K–12 students (including elementary through high school) will gain substantially expanded access to a modern computer science curriculum (AI, cybersecurity, cloud, social impacts) and a federal push to provide CS courses broadly.
Underrepresented students (Black, Hispanic, girls, low‑income youth, tribal students) will receive targeted supports, mentoring, and explicit eligibility to narrow enrollment and achievement gaps in STEAM fields.
School districts, teachers, and preK–12 systems will get funded teacher training, defined curriculum scope, and preK–8 progressions to build teacher capacity and sustainable CS instruction.
State and local governments, school districts, grantees, and taxpayers will face new costs (planning, implementation, matching, sustaining programs after grants end) that could require budget reallocations or higher public spending.
Schools and nonprofits (especially smaller grantees) will incur administrative burdens and compliance costs to collect and report biannual, disaggregated data, potentially diverting funds from direct student services.
Students in under-resourced districts and the districts themselves risk uneven implementation—some schools may struggle to comply or deliver high‑quality CS programs, worsening inequities the bill aims to fix.
Based on analysis of 6 sections of legislative text.

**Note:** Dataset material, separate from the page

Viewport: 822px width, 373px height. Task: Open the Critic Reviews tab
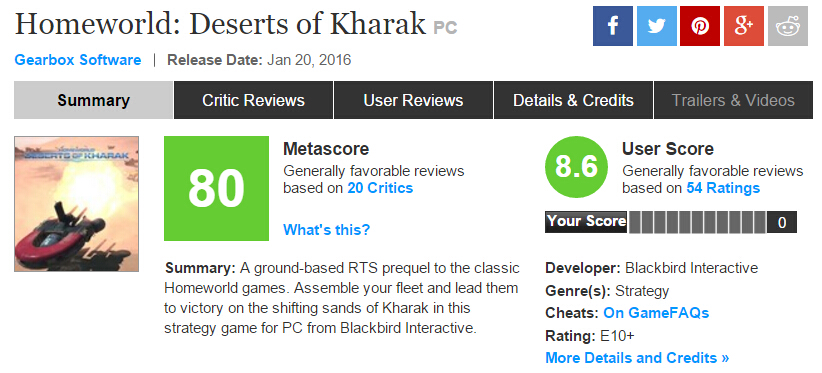253,100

Creates a competitive grant program to expand K–12 computer science access, authorizes $250M/year for FY2026–FY2030, sets program definitions and reporting requirements.

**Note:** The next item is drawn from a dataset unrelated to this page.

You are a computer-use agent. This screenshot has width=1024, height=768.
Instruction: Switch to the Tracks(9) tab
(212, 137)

Introduced December 10, 2025 by Luz M. Rivas · Last progress December 10, 2025
Creates a federal competitive grant program to expand K–12 computer science education and increase access for underrepresented students. The program awards up to five‑year grants to states, local education agencies, eligible Tribal schools, and partnerships to build replicable models that guarantee high‑school access within five years, support P–8 progressions, train teachers, provide curriculum and supports, and prepare students for AI and other emerging technologies. The bill defines key terms, requires regular reporting of student participation data disaggregated by race, gender, and free/reduced‑price lunch eligibility, authorizes $250 million per year for FY2026–FY2030, and adds new computer‑science reporting and program names into existing Education Department statutes.